[Collected data]
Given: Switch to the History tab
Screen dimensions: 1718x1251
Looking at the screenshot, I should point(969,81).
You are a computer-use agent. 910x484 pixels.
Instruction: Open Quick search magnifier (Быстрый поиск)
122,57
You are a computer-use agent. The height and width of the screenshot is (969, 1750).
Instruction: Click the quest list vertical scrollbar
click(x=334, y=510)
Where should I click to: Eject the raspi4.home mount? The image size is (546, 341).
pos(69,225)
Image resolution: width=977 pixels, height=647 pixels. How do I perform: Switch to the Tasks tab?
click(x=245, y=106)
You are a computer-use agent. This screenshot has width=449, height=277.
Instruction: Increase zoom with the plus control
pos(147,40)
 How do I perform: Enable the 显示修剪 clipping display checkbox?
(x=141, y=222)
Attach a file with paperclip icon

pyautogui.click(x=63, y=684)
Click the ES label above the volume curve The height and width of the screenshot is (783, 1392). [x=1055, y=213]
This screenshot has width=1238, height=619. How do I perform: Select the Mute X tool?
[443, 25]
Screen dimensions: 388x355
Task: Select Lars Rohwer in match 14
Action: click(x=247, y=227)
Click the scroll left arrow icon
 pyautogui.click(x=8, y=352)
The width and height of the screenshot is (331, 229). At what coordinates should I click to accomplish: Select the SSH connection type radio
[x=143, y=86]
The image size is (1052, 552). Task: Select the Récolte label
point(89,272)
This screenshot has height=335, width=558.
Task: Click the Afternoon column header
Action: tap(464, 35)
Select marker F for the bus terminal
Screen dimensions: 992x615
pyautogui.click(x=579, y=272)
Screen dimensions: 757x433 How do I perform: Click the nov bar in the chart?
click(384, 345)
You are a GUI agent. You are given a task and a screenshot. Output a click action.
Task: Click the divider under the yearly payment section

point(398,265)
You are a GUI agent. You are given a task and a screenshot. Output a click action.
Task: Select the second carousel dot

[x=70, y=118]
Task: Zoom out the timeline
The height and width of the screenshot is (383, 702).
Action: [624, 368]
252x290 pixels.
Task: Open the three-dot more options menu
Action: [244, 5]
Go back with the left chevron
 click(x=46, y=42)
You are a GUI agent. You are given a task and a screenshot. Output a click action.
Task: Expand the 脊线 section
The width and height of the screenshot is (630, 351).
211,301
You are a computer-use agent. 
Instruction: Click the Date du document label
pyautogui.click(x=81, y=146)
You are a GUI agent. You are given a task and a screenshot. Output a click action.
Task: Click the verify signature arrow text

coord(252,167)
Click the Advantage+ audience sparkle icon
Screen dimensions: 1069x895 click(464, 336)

> **What you need to do**
What is needed is an exact copy of the lines from the one containing "Task: Click the verify signature arrow text" to the end of the data; please add nothing else.

> **Response to this task**
Task: Click the verify signature arrow text

coord(252,167)
Click the Advantage+ audience sparkle icon
Screen dimensions: 1069x895 click(464, 336)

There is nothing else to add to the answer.